[
https://issues.apache.org/jira/browse/SLING-5973?page=com.atlassian.jira.plugin.system.issuetabpanels:comment-tabpanel&focusedCommentId=15591782#comment-15591782
]
Ben Fortuna commented on SLING-5973:
------------------------------------
With thanks to the guys on the Cocoon project I was able to submit a patch to
support HTML encoding of unicode surrogate pairs.

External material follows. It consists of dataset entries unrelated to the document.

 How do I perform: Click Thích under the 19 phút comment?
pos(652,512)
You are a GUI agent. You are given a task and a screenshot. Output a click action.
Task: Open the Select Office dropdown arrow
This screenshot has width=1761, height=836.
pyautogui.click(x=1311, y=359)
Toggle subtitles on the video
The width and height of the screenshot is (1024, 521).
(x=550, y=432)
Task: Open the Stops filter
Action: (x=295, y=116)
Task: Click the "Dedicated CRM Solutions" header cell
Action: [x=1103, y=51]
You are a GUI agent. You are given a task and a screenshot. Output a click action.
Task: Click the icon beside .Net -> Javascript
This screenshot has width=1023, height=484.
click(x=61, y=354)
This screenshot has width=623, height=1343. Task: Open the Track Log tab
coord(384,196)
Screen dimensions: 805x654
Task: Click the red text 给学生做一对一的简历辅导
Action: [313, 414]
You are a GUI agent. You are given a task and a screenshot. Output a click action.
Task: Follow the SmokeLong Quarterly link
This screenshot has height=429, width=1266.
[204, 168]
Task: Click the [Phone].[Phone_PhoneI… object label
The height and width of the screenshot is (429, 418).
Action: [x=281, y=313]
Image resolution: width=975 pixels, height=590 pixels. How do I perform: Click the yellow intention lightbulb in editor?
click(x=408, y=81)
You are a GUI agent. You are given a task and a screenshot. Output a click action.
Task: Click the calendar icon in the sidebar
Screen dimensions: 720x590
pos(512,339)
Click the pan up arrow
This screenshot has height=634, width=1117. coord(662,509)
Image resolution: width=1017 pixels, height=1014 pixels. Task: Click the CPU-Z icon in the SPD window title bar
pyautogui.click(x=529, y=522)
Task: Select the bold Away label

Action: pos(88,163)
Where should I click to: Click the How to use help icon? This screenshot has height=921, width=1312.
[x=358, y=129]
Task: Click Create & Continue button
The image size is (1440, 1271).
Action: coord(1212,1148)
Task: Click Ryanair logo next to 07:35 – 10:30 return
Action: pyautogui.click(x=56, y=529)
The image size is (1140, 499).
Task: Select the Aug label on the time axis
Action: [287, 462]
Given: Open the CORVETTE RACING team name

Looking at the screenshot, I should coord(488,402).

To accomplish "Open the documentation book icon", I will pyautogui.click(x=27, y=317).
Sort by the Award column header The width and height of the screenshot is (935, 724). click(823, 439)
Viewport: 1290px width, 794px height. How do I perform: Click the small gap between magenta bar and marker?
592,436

I've verified with my test
application that emojis are now displaying correctly with the rewriter enabled.
The patch will be included in the next Cocoon release, but in the meantime I
was able to test with the latest snapshot build here:
https://repository.apache.org/content/groups/snapshots/org/apache/cocoon/cocoon-serializers-charsets/1.0.3-SNAPSHOT/
> HTMLSerializer not handling some unicode characters (emoji, etc.)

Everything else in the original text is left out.